> Input material
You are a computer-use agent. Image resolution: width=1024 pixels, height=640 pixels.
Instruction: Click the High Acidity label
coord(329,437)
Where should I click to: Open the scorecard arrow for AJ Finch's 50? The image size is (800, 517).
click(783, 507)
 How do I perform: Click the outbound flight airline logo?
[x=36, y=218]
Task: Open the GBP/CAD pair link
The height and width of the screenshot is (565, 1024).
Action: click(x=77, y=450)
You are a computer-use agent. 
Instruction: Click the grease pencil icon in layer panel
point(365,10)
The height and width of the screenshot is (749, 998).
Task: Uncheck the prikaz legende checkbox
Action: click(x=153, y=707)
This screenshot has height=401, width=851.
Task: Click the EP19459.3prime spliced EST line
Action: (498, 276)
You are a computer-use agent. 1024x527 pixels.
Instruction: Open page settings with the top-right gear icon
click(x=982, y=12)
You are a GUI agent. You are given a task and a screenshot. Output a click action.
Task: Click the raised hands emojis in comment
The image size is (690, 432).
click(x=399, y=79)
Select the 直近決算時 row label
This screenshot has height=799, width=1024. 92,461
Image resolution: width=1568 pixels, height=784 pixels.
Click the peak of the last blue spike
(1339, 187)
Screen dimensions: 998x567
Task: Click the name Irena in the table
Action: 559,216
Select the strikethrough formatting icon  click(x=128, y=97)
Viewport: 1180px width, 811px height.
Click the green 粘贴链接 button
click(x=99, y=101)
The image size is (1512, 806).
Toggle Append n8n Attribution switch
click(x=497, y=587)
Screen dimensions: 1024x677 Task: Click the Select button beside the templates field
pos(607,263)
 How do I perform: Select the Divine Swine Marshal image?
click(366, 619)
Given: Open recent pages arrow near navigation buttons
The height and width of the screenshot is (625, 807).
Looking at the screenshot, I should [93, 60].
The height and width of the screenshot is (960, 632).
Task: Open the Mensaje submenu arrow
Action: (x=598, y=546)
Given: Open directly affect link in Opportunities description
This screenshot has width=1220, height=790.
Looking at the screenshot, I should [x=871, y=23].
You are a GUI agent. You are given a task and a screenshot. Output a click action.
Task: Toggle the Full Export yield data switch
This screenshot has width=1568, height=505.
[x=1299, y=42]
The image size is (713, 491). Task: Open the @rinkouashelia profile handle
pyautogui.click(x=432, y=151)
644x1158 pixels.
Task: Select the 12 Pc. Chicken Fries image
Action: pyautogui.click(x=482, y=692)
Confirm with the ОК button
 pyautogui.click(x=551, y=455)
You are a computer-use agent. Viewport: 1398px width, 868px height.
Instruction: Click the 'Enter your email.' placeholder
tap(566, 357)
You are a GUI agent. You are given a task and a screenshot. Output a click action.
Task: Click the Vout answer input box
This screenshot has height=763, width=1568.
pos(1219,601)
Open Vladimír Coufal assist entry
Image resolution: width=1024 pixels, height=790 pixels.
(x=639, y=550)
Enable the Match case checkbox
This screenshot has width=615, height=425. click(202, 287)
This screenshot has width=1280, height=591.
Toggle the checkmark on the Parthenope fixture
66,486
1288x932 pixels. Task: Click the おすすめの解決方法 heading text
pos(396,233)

> The task
Your answer should reproduce each line of the listing that holds the word "link".

> Exercise result
Task: Open the GBP/CAD pair link
Given: Open directly affect link in Opportunities description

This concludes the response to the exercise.